La notte appena trascorsa ha regalato al mondo un evento capace di mettere d’accordo appassionati, fotografi e semplici curiosi: la Superluna Fredda, ultima Luna Piena dell’anno, ha brillato con un’intensità tale da trasformare il cielo in un palcoscenico naturale. Ovunque, dalle coste atlantiche alle metropoli del Medio Oriente, gli occhi sono rimasti fissi verso l’alto per assistere al fenomeno.
L’ultima Luna Piena dell’anno si ingrandisce e si illumina
Questo plenilunio, tradizionalmente chiamato “Luna delle Lunghe Notti” perché vicino al solstizio d’inverno, è apparso più grande e brillante del consueto: circa l’8% in più in dimensioni e il 15% in luminosità. La spiegazione è astronomica e suggestiva: la Luna si trovava al perigeo, il punto della sua orbita più vicino alla Terra, rendendo il nostro satellite una presenza ancora più dominante nel cielo di dicembre.

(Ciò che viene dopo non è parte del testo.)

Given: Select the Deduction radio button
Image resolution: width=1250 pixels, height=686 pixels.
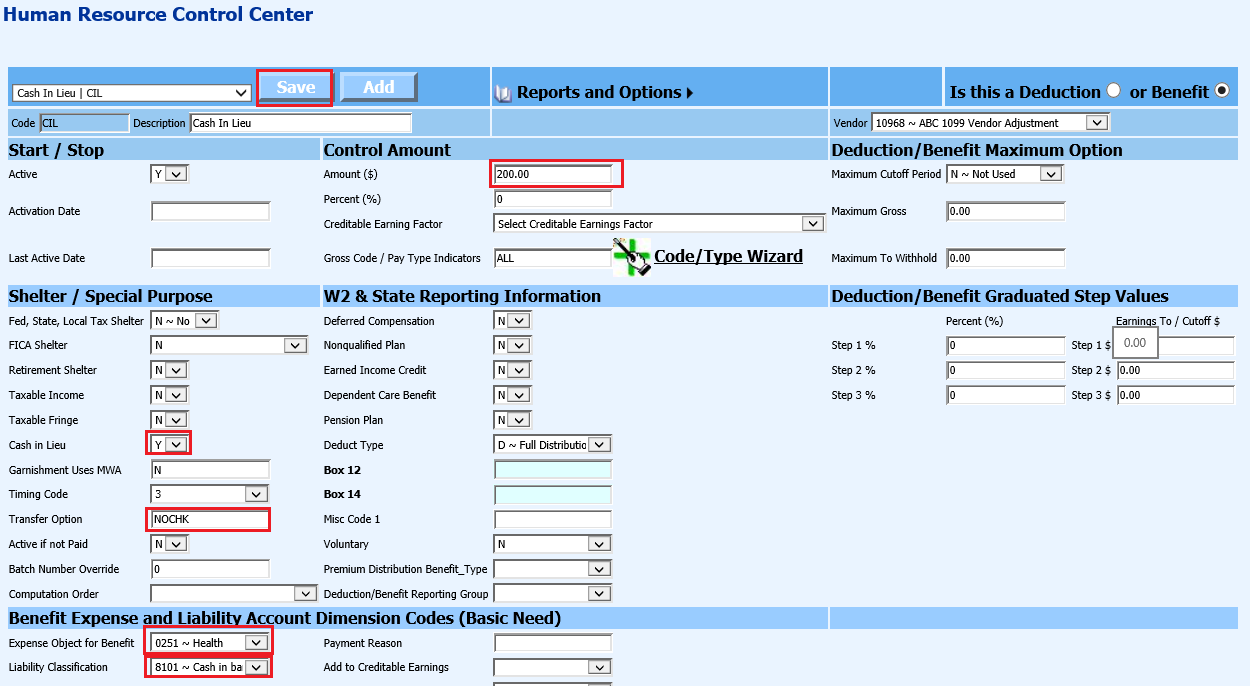Looking at the screenshot, I should tap(1114, 91).
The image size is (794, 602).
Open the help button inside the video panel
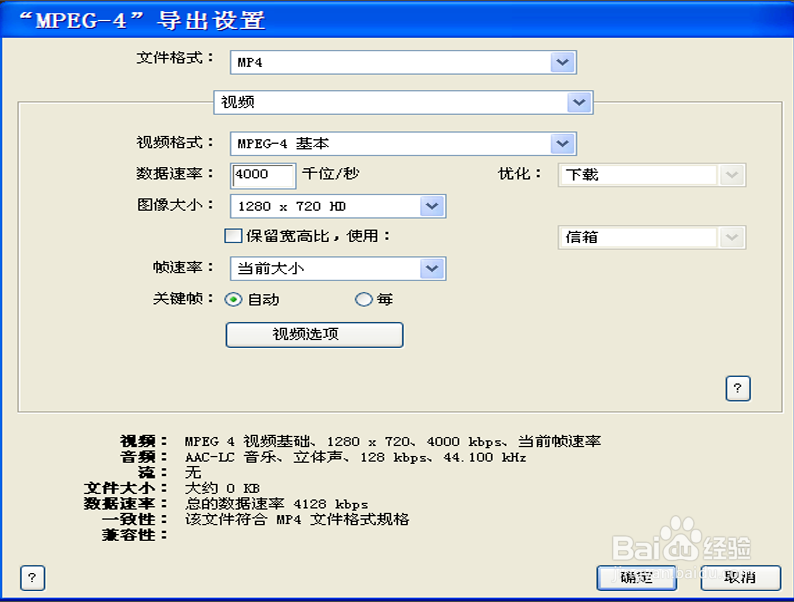point(737,388)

La Superluna Fredda ha chiuso così un anno già ricco di fenomeni celesti, arrivando a poche settimane dalla straordinaria ondata di aurore boreali visibili anche in Italia e dalla Superluna del Castoro che aveva illuminato il cielo di novembre.

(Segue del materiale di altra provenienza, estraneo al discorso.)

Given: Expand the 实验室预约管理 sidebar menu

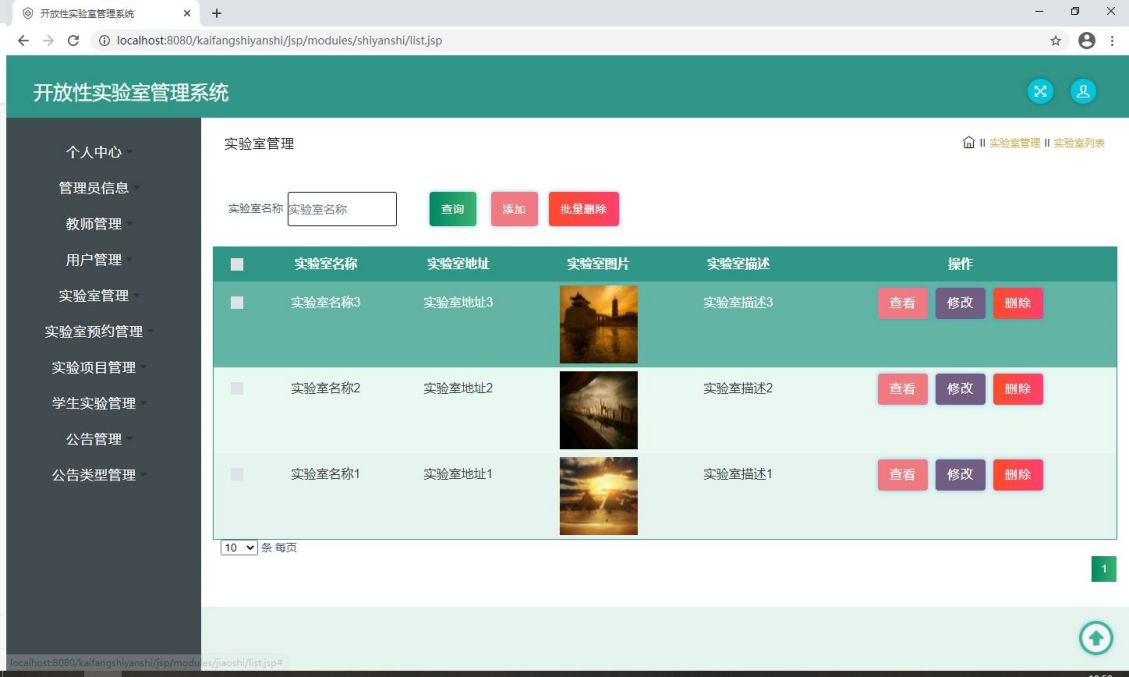Looking at the screenshot, I should coord(94,331).
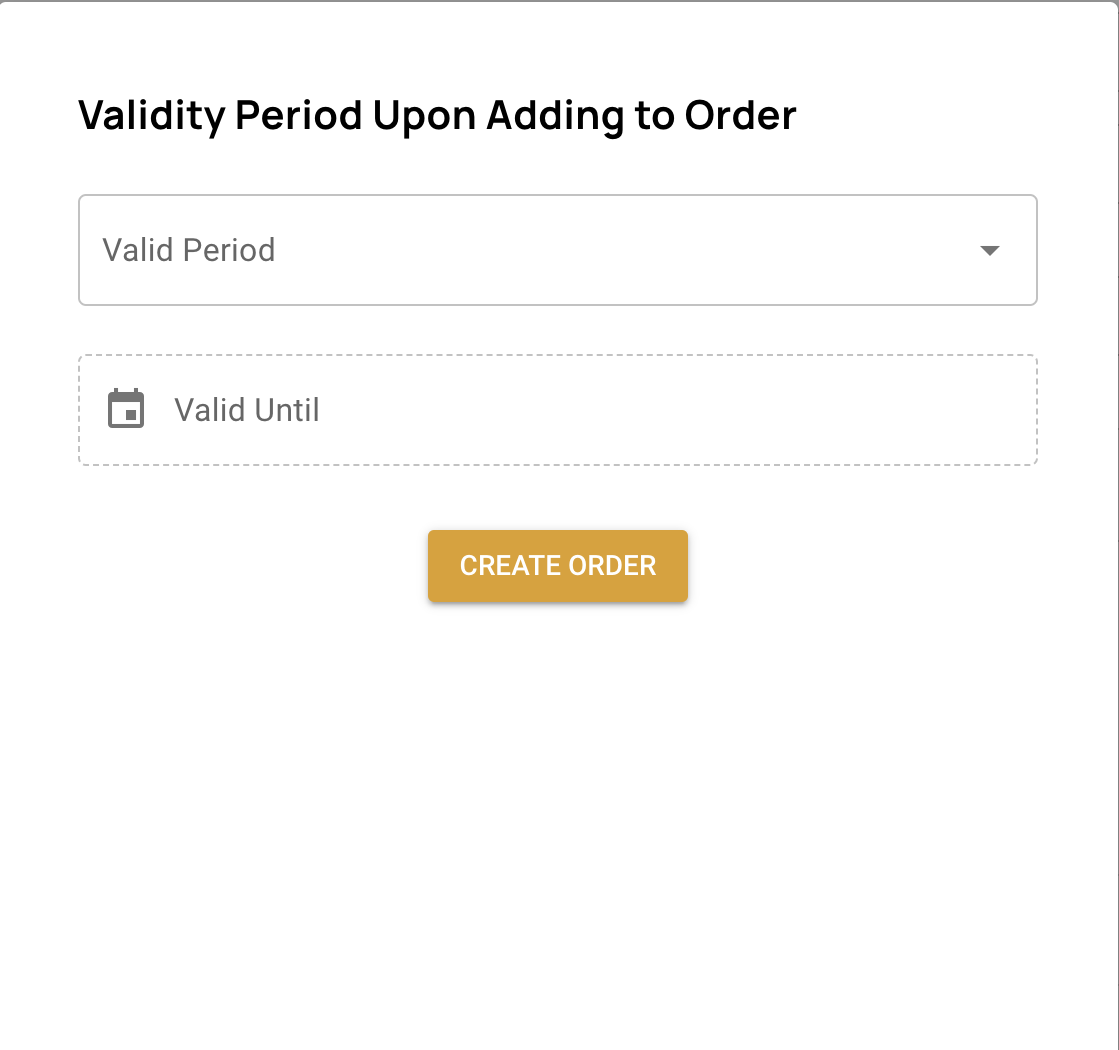Viewport: 1119px width, 1050px height.
Task: Click the word 'Order' in the title
Action: point(740,116)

Dal deserto alle metropoli: un viaggio tra i cieli del pianeta
Nelle Isole Canarie, gli osservatori hanno goduto di uno dei panorami migliori del mondo: i cieli limpidi e poco inquinati hanno lasciato emergere un disco lunare nitido, quasi abbagliante, sospeso sopra l’oceano.
A El Cairo, la Luna è apparsa tra le sagome degli edifici storici e delle piramidi, mescolando scienza e suggestione, mentre nel cuore della Patagonia il satellite si è mostrato come un gigantesco globo prima infuocato di arancione, poi d’argento, affacciato su un orizzonte scuro e immobile.
A Gerusalemme, la brillantezza della Superluna ha illuminato il Muro del Pianto, catturando l’attenzione di residenti e turisti che si sono fermati a osservare in silenzio la sua traiettoria lenta e luminosa.
In Argentina, dove l’estate è ormai alle porte, il fenomeno è stato vissuto all’aperto con abbigliamento leggero e grande partecipazione: una serata quasi estiva impreziosita dalla presenza maestosa del nostro satellite naturale.
Un arrivederci luminoso al 2025
La Superluna Fredda si è così imposta come l’ultimo grande spettacolo celeste dell’anno, unendo idealmente milioni di persone sotto lo stesso cielo. Un modo poetico per chiudere il 2025, ricordando quanto lo spazio continui a stupire e ad avvicinare gli esseri umani, ovunque si trovino.